■ INSTRUCTION ■
Copy the material below verbatim, starting from the line that contains "You are a GUI" and ending with the line that contains "center [314, 710].", with both of those lines included.

■ WORKING DATA ■

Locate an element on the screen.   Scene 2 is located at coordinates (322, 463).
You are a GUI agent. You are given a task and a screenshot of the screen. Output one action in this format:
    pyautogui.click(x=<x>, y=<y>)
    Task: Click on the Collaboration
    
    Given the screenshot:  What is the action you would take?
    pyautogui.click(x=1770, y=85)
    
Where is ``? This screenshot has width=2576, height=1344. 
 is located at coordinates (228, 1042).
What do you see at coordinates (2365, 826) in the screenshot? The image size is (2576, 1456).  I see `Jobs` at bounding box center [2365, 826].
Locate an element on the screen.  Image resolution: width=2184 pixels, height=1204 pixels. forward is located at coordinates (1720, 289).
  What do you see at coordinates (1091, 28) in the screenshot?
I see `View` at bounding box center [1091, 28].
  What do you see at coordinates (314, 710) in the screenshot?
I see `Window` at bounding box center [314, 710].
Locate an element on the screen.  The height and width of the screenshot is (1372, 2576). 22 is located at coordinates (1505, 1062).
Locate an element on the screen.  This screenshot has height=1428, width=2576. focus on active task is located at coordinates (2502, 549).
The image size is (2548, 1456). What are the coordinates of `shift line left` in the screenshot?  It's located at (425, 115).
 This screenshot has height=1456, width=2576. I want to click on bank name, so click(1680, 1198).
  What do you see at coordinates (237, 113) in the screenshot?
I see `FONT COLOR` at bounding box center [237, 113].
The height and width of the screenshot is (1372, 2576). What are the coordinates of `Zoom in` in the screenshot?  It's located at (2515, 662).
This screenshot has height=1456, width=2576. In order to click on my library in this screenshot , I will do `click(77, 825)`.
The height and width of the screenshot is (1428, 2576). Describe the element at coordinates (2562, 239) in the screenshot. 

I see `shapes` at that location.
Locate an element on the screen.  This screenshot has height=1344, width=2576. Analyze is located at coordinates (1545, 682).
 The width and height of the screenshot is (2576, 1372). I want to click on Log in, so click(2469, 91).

■ FINAL ANSWER ■
You are a GUI agent. You are given a task and a screenshot of the screen. Output one action in this format:
    pyautogui.click(x=<x>, y=<y>)
    Task: Click on the Collaboration
    
    Given the screenshot:  What is the action you would take?
    pyautogui.click(x=1770, y=85)
    
Where is ``? This screenshot has width=2576, height=1344. 
 is located at coordinates (228, 1042).
What do you see at coordinates (2365, 826) in the screenshot? The image size is (2576, 1456).  I see `Jobs` at bounding box center [2365, 826].
Locate an element on the screen.  Image resolution: width=2184 pixels, height=1204 pixels. forward is located at coordinates (1720, 289).
  What do you see at coordinates (1091, 28) in the screenshot?
I see `View` at bounding box center [1091, 28].
  What do you see at coordinates (314, 710) in the screenshot?
I see `Window` at bounding box center [314, 710].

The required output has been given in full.